Copy each line below that includes "word".

☆ ☆ ☆

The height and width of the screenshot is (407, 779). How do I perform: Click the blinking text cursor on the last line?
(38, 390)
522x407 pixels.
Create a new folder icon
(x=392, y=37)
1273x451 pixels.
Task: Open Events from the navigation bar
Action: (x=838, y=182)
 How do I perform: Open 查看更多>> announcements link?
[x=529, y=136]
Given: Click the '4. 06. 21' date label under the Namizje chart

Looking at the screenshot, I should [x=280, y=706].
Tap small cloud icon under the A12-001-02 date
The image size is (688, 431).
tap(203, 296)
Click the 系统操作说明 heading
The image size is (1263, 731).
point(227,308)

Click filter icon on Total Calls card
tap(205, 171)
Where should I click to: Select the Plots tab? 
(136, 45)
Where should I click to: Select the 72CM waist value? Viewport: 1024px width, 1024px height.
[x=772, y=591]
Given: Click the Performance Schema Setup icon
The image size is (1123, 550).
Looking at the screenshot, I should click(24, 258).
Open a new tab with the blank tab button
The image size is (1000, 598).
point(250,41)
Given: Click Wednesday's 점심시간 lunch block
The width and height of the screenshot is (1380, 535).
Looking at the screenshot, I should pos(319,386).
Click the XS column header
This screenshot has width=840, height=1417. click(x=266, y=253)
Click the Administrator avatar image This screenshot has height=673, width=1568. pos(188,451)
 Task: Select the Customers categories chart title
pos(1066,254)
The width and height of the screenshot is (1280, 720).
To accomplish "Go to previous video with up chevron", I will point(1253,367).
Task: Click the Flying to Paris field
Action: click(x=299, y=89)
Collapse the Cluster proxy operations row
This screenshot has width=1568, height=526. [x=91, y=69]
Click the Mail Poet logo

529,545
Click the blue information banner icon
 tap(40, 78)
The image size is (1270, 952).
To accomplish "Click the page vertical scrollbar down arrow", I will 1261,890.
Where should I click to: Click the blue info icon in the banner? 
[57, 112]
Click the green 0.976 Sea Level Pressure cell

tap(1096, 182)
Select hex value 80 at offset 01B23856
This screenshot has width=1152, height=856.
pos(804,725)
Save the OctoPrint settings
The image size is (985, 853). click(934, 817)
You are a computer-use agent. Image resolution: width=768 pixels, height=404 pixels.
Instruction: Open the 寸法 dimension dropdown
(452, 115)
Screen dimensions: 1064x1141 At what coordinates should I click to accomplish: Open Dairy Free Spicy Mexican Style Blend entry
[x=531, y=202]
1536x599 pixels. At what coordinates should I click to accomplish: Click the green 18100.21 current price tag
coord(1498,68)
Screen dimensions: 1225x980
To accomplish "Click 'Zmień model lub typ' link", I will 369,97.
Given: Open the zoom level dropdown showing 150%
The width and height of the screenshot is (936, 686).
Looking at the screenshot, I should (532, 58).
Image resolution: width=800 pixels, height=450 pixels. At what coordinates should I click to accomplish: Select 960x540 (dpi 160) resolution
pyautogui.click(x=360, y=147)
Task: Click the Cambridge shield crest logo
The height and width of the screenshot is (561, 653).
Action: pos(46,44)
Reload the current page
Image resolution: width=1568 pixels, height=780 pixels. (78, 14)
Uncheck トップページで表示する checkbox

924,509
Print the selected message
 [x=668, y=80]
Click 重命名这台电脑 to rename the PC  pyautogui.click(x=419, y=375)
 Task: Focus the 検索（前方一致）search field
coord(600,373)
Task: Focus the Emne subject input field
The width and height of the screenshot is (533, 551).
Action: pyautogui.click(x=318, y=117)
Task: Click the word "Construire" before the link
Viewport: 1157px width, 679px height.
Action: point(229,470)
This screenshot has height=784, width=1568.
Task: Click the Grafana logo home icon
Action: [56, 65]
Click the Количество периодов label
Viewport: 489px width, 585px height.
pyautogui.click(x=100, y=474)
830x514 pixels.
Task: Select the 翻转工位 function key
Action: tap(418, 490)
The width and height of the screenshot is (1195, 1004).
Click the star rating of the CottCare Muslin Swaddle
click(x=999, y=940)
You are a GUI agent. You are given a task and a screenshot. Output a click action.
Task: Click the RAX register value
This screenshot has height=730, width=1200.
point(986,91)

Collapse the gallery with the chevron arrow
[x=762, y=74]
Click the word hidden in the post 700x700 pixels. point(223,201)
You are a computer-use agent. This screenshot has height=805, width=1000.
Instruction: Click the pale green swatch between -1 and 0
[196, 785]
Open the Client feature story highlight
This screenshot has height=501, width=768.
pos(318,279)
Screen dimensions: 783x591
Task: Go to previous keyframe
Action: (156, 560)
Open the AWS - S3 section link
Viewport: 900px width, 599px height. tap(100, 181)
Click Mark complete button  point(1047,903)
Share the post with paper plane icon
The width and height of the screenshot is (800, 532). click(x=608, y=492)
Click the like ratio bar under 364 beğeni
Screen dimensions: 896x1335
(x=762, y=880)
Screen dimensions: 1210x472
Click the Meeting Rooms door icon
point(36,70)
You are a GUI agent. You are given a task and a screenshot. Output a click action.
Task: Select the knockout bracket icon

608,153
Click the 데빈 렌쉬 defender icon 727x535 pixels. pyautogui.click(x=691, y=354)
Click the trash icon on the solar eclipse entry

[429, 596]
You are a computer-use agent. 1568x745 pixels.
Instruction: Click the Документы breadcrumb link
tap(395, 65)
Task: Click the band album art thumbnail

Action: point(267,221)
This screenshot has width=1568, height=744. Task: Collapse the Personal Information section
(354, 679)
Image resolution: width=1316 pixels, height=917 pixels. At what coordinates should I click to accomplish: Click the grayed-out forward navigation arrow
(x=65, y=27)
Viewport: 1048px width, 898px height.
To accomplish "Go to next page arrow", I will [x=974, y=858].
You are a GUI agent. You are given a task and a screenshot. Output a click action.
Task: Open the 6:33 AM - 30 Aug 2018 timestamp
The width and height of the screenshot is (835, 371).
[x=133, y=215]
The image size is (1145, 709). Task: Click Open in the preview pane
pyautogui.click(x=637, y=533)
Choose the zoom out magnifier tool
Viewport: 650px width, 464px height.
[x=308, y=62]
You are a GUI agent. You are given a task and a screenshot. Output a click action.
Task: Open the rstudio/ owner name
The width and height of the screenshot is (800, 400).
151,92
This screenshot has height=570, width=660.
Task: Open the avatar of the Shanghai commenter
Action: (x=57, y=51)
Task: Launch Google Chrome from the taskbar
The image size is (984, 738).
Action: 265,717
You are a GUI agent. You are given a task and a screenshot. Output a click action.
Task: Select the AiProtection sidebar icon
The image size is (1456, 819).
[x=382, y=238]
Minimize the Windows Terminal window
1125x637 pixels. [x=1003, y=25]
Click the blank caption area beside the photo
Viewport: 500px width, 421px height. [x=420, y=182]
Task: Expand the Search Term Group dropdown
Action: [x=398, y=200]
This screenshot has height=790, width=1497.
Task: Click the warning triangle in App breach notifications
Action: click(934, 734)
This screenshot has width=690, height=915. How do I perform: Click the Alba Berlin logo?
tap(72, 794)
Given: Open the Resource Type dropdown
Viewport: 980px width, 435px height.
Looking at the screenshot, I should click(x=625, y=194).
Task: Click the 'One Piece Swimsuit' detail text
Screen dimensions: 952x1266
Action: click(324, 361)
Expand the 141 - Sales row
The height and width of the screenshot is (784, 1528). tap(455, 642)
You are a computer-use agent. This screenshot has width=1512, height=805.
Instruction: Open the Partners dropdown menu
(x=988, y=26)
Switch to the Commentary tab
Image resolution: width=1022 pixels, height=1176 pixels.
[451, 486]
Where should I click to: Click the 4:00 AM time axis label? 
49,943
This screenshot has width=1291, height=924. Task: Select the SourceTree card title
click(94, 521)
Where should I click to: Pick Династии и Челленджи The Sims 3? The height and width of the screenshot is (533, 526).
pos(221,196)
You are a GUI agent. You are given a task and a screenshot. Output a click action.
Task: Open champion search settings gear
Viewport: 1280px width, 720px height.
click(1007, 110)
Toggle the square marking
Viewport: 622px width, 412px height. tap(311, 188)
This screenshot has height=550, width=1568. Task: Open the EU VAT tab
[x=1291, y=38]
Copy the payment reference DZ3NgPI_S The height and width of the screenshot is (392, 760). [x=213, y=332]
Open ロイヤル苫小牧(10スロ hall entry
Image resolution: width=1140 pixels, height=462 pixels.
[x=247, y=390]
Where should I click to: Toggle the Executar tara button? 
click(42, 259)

☆ ☆ ☆

## Response area
Task: Click the word "Construire" before the link
Click the word hidden in the post 700x700 pixels. point(223,201)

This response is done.